--- Start of Task input ---

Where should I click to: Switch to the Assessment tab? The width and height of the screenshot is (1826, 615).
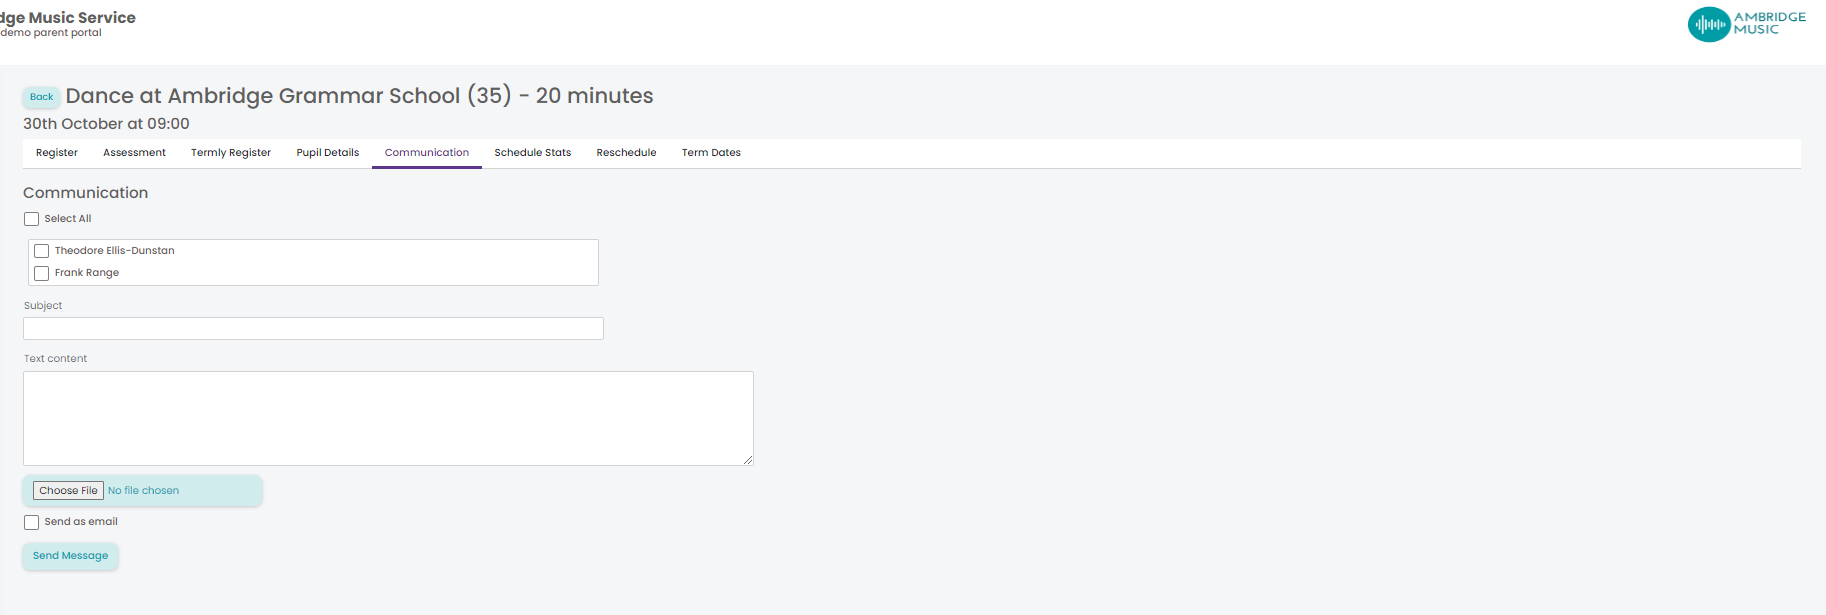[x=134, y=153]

--- End of Task input ---
--- Start of Task input ---

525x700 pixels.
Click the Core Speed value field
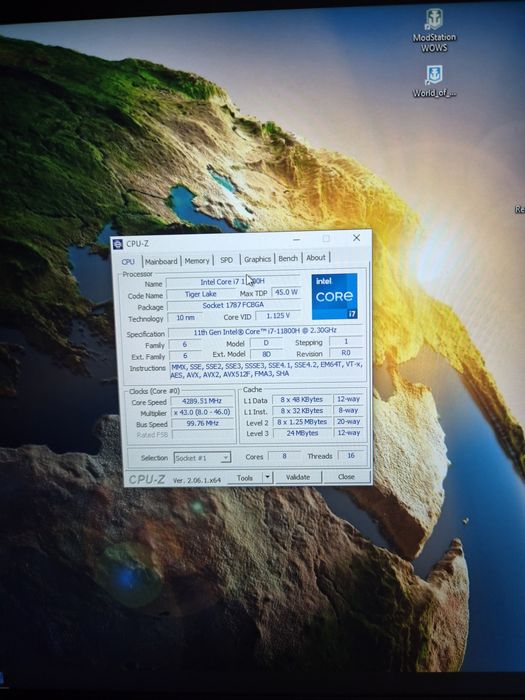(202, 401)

--- End of Task input ---

Reproduce the records verbatim, from the line containing "Where should I" to the line containing "[x=134, y=153]", inclusive, omitting the pictures.

→ **Output for this exercise**
Where should I click to: Switch to the Assessment tab? The width and height of the screenshot is (1826, 615).
[x=134, y=153]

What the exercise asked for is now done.